A large body of earlier work has shown that the redifferentiation instructions are passed along a tissue arc whose main element is the circuit
already established between nerves and epidermis in the first phase. The
electrical component persuasively explains how this arc, an update of the
morphogenetic field, may work. The direction (polarity) plus the magnitude and force (amperage and voltage) of current could serve as a vector
system giving distinct values for every area of the body. The electric
field surrounding continuously charged cells and diminishing with the
distance from the nerve would provide a third coordinate, giving each
cell a slightly different electrical potential.
In addition, a magnetic field
must exist around the current flow, possibly adding a fourth dimension
to the system. Together these values might suffice to pinpoint any cell
in the body. The electric and magnetic fields, varying as the current
varies with the animal's state of consciousness and health, could move
charged molecules wherever they were needed for control of growth or
other processes. Since currents and electromagnetic fields affect the cell
membrane's "choice" of what ions to absorb, reject, or expel, this system—in concert with the chemical code by which neighboring cells
recognize each other—could precisely regulate the activities of every
cell. It could express the exact point along the limb at which new
growth must start; distinguish between right and left, top and bottom;
even explain how totally missing parts, like extirpated bones or all the
little bones of wrist and hand, can reappear.
Furthermore, the difference between electrical values at the inner and
outer edges of the blastema would lessen as a new limb grew behind it.

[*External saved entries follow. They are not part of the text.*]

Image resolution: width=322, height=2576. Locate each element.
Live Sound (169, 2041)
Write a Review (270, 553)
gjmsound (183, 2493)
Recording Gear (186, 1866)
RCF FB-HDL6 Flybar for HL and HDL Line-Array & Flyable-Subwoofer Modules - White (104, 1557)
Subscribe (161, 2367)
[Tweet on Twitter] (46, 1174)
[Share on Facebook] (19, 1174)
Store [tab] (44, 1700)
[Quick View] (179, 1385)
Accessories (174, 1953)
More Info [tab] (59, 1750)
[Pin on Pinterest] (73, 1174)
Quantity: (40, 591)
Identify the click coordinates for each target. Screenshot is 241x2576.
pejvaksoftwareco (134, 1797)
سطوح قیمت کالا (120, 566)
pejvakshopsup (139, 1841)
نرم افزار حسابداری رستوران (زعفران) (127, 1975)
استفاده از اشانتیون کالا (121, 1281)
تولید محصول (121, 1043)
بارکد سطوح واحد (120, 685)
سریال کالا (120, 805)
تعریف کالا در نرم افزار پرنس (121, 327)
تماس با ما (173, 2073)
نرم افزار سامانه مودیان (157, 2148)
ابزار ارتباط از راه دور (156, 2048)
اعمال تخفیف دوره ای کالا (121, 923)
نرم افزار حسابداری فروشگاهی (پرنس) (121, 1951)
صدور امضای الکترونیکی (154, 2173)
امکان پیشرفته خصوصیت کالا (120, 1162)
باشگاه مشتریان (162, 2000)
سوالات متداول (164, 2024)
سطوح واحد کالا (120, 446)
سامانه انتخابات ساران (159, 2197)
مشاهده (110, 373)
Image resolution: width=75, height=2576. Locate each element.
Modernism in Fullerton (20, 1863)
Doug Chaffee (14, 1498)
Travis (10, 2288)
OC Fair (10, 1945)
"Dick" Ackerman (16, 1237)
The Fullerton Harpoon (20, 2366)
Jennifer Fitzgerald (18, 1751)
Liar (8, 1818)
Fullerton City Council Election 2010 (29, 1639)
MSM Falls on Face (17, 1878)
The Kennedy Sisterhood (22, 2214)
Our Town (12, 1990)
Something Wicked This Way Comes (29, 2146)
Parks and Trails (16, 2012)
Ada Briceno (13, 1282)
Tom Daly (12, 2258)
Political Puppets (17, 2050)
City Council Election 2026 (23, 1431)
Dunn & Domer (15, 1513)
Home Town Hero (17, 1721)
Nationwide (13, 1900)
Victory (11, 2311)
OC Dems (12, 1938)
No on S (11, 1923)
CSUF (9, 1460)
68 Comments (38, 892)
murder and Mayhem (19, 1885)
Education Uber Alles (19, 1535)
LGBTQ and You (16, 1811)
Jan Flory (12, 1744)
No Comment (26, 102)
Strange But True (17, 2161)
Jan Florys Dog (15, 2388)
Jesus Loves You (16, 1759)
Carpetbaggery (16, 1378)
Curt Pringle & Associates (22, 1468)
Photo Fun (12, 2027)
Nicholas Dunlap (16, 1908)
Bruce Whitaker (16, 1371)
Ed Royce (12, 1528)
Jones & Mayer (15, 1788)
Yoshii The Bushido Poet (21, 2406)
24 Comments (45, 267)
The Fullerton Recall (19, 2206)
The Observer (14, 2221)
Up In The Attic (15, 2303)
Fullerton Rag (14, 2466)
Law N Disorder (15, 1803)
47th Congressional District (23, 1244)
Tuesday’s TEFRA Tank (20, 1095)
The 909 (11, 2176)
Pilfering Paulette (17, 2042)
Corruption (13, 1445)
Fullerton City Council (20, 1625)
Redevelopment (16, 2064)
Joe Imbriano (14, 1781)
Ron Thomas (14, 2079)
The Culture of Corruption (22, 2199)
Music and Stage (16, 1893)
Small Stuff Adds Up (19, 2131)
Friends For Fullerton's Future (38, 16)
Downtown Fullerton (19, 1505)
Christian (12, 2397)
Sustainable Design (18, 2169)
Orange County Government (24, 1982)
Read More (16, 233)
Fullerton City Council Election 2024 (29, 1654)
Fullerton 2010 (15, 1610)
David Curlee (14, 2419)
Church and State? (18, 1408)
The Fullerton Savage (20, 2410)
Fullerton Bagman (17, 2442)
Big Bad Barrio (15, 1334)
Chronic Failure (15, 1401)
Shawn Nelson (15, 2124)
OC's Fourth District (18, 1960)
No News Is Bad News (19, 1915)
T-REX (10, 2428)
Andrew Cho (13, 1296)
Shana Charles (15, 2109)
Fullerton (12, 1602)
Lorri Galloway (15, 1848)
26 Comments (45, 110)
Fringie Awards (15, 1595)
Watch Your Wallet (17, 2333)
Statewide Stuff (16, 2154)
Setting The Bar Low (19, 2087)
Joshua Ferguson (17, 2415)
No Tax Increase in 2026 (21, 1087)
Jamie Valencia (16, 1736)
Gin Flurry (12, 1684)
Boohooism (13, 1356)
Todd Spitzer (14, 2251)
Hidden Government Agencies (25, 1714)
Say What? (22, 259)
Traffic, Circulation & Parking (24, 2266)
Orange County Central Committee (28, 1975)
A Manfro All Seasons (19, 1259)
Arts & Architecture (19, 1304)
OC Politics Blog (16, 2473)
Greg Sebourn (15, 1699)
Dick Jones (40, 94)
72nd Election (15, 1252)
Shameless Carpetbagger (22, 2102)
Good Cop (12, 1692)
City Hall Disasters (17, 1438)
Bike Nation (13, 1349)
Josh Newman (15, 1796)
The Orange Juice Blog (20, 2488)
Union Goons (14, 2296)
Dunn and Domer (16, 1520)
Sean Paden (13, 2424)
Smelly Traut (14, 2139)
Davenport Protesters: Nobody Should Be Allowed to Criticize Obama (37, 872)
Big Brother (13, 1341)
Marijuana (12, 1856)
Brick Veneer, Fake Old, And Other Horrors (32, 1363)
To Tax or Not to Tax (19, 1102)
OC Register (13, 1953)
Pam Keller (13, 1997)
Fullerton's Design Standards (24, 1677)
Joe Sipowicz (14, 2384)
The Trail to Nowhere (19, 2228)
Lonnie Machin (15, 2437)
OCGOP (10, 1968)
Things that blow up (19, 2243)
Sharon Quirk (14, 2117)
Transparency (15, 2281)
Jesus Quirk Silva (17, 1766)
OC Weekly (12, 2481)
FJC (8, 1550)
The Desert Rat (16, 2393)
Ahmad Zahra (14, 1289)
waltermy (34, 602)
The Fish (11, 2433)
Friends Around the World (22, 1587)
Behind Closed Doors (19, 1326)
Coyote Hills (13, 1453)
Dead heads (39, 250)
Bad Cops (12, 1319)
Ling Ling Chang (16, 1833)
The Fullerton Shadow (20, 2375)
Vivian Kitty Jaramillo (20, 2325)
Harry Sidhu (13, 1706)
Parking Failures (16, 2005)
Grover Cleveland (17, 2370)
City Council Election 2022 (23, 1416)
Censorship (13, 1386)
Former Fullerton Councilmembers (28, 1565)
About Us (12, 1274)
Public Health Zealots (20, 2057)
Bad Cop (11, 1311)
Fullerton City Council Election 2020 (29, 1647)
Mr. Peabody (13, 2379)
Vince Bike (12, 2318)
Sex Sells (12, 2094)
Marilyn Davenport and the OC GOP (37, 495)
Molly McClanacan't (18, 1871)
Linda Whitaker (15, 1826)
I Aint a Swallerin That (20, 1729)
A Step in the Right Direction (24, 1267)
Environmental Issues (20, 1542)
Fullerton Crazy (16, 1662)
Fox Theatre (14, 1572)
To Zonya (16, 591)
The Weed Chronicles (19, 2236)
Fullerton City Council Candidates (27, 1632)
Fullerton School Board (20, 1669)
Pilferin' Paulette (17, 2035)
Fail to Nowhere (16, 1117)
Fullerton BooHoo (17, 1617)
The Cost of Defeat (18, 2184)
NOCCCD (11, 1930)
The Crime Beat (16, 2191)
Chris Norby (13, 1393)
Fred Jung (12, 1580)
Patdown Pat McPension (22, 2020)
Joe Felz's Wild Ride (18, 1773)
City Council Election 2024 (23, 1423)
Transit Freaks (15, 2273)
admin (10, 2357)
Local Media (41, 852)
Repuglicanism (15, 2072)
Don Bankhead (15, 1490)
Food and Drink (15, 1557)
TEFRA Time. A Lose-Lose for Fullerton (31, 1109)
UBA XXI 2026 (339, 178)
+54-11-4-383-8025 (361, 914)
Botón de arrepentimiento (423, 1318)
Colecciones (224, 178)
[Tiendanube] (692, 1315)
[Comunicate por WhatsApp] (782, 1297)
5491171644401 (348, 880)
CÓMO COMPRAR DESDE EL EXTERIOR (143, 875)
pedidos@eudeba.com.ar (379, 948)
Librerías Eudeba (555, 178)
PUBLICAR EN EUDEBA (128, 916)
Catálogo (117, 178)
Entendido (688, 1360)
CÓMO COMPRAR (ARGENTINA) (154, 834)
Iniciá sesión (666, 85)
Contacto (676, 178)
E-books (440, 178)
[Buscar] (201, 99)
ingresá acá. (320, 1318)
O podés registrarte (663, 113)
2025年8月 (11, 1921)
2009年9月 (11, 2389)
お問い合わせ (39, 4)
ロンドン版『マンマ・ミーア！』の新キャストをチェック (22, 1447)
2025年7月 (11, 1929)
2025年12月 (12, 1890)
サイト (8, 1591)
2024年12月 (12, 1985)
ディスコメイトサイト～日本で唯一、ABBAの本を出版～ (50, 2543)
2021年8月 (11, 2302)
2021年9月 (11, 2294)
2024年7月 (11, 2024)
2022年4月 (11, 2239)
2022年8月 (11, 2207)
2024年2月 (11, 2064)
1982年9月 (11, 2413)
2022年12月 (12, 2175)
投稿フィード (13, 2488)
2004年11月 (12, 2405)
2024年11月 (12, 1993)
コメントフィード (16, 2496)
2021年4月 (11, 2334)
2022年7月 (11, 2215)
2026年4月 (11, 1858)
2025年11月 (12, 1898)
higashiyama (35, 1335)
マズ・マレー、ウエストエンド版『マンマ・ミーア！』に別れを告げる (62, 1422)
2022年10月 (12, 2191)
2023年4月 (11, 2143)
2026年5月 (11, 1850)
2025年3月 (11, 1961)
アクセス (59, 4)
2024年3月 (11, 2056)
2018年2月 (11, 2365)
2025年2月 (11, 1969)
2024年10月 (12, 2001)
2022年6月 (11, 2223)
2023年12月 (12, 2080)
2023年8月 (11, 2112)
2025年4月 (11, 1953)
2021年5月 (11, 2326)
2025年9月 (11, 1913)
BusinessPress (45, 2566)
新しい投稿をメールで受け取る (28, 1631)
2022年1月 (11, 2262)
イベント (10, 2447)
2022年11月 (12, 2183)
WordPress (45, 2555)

(Remember that the electrical potential grows increasingly negative
toward the end of an intact limb.) The gradual convergence of these two
values could constitute a feedback signal perfectly reflecting the number
of dedifferentiated cells still needed. Although the results weren't entirely conclusive, perhaps because measurements had to be made under
anesthesia, several experiments in the 1950s suggested that such a voltage differential governed restitution of the proper number of segments in
earthworms. There was even a surge of positive potential that seemed to
indicate when the job was finished.
This is a rich concept, and the details are without doubt more complex than this sketch, but they're all open to experimentation in a way
that Weiss's morphogenetic field and Burr's L-field were not. The best
part of this two-stage analysis is that it gives us a rationale for trying to
foster regeneration after human injuries before we know all the details of
the second phase.
The rat limb experiments strongly suggest that mammals lack two
crucial requirements for the first phase of regeneration: They don't have
the necessary ratio of nerve tissue to total limb tissue, the amount
needed to make the dedifferentiation stimulus strong enough; and they
lack sufficient sensitive cells to respond to the electrical stimulus and
form a big enough blastema. The work on rats pointed the way to defining the proper current, and the ability of electrically injected silver ions
to dedifferentiate fibroblasts now gives us a possible method for producing an adequate blastema. We should now be able to supply the requirements for phase one in humans. Once this is done, the body itself can
probably take care of phase two, even though we don't understand the
process. Fingertip regrowth in children suggests that our bodies still
have the ability to re-differentiate the cells and organize the missing part,
as long as the electrical stimulus and the supply of sensitive cells are
sufficient.
Microsurgeons have performed wonders in reimplanting cleanly severed portions of arms, legs, and fingers, but these limbs are subject to
atrophy and obviously can't be grafted if they're too badly mangled or
riddled with disease. As one who has performed too many amputations
in his time, I find the prospect of being able to give a patient the real
thing instead of a prosthesis tremendously exciting. There's a good
chance that we'll eventually treat some non-genetic birth defects or old
injuries by cutting off the defective part and inducing a normal one to
grow. Perhaps, combined with gene splicing, such techniques could
even rectify genetic birth defects.
Since no one has yet achieved full regeneration in rats or any other
mammal, these dreams won't come true overnight. They aren't
chimerical, however. The remaining problems could probably be solved
in a decade or two of concerted basic research. Meanwhile, human capacities for repair of certain tissues are greater than most people realize, and
there are already promising ways of enhancing some of them.
Cartilage
Fossils show that even the dinosaurs had arthritis, but unfortunately it
outlived them. Many varieties have been described, all of which result in
destruction of the hyaline (glassy) cartilage that lines the ends of the
bones. The remaining cartilage cells try to heal the defect by proliferating and making more cartilage. They're almost never equal to the task,
and scar tissue fills the rest of the hole. The result is pain, for scar tissue
is too spongy to bear much weight or keep the bones from grinding
against each other.
After our success at getting rat legs to partially regenerate, we studied
this problem in 1973. We reasoned that, suite cartilage was made by
only one kind of cell, getting it to regrow would be easier than working
with a whole limb.
With orthopedic resident surgeon Bruce Baker of the Upstate Medical
Center, we removed the cartilage layer from one side of the femur at the
knee in a series of white rabbits. The operation left a circular hole of
bare bone about 4 millimeters across. In the experimental animals we
implanted silver-platinum couplings like those used on the rats, drilling
the platinum end into the defect and tucking the rest along the bone.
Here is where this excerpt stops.